#### What you are asked to do
Excerpt from the entries below: please repeat exactly the lines from the one containing "Task: Click the" through the last one, both ends included, with no pictures.

#### Exercise data
════════

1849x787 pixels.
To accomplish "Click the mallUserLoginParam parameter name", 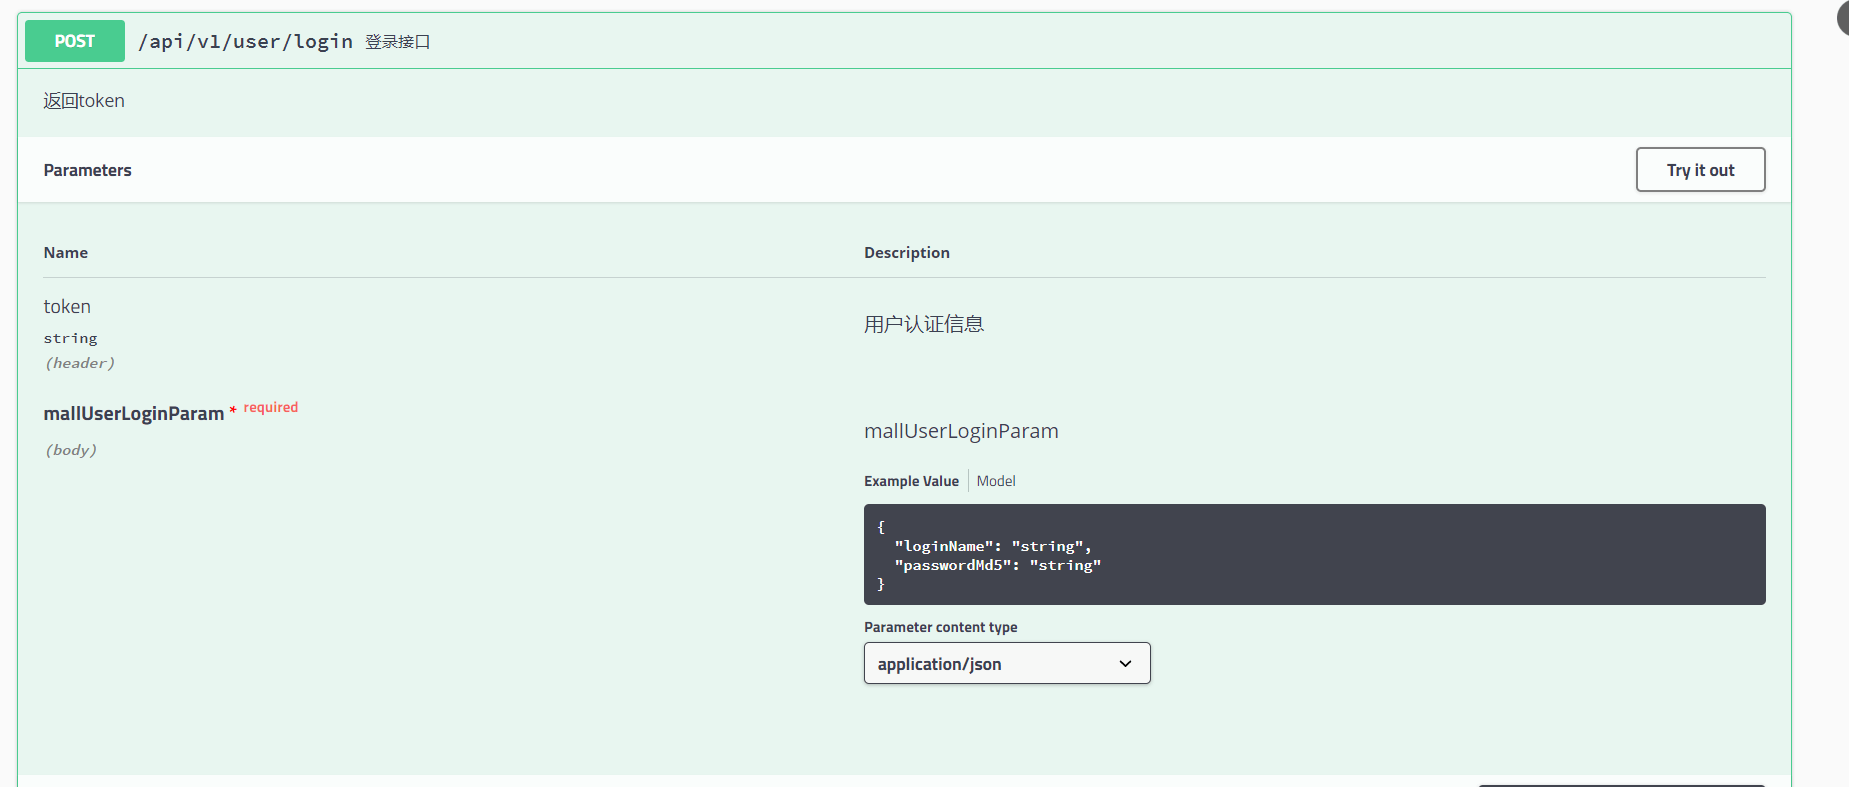I will click(x=134, y=413).
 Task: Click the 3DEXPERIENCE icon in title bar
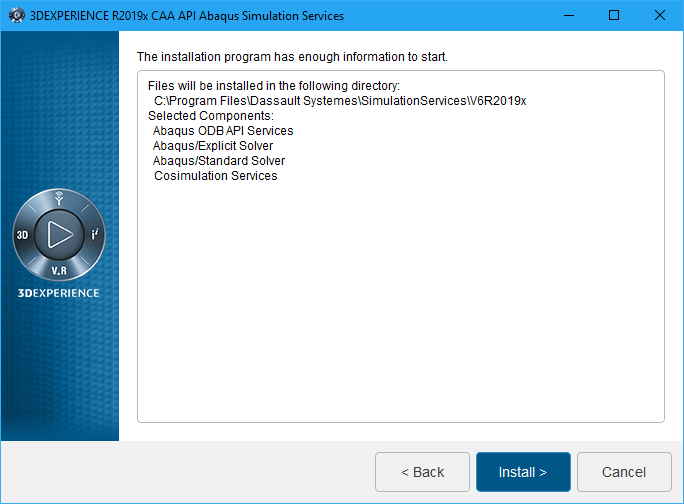pos(15,15)
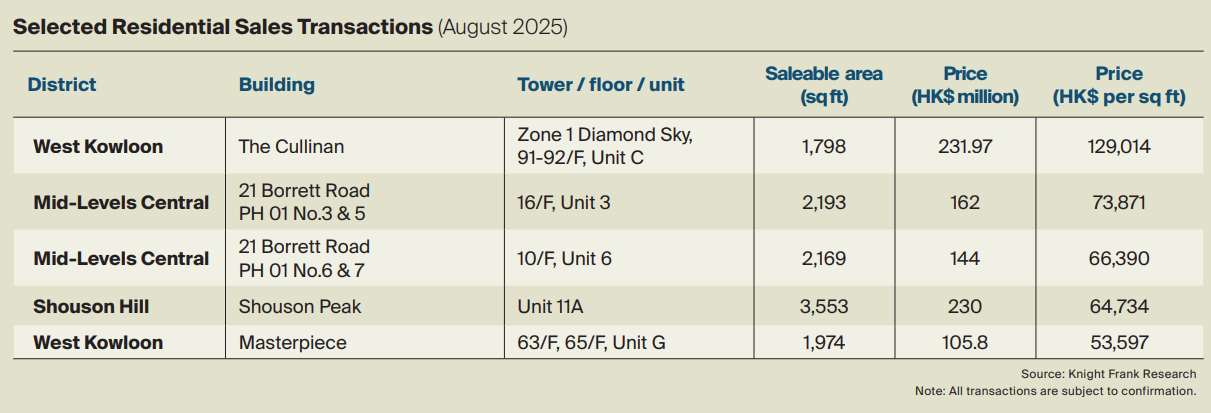Select the Masterpiece building cell

point(293,343)
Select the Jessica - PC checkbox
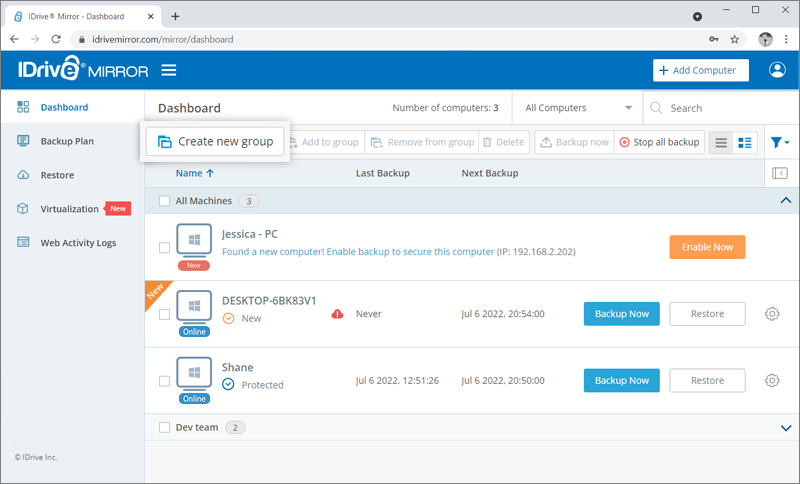Screen dimensions: 800x484 [x=165, y=247]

════════

#### Response below
 Task: Click the 3DEXPERIENCE icon in title bar
pos(15,15)
Select the Masterpiece building cell

point(293,343)
Select the Jessica - PC checkbox
Screen dimensions: 800x484 [x=165, y=247]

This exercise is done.